BACKGROUND: Predicting phrenic nerve (PN) location based on right pulmonary vein (RPV) anatomy using preablation imaging may help avoid PN injury. OBJECTIVE: The purpose of this study was to determine the relationship between RPV anatomical variations and PN trajectory. METHODS: One hundred three consecutive patients who underwent preablation computed tomography or magnetic resonance imaging had RPV anatomy identified as typical with separate right superior PV (RSPV) and right inferior PV (RIPV) showing distal branching vs right middle PV (RMPV) or early branching of the RSPV. PN location was identified using high-output pacing (50 mA × 2 ms) over 3 contiguous RPV ostial and paraseptal antral zones: RSPV, RPV carina, and RIPV. The relationship between anatomical variations and the PN trajectory, with the need to adjust planned ablation lines to more distal antral position (greater than additional 10 mm from the ostium), was determined. RESULTS: Early branching of the RSPV occurred in 24%, and an RMPV was present in 21% with anatomical variations more frequent in women (65% vs 38%
P=.01).

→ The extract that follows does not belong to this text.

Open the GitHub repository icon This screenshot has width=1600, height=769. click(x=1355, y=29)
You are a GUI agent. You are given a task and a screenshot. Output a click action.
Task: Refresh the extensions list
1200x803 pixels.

PN capture extending to the RIPV antrum was significantly more common in patients with an RMPV (59.1%
prevalence ratio [PR] 10.3
95% confidence interval [CI] 2.5-43.2) or early branching of the RSPV (64%
PR 10.9
95% CI 2.7-44) compared to typical anatomy (3.6%). Antral ablation line adjustments to avoid PN injury were required in 28% of patients, more frequently in those with an RMPV (50%
PR 5.6
95% CI 2-15.7) or early branching (56%
PR 5.2
95% CI 1.3-15.3) compared to typical anatomy (7.1%). CONCLUSION: RMPV or early branching of the RSPV increases the likelihood of PN capture in the RIPV proximal antrum by 10-fold and requires a more distal antral ablation line to avoid phrenic nerve injury.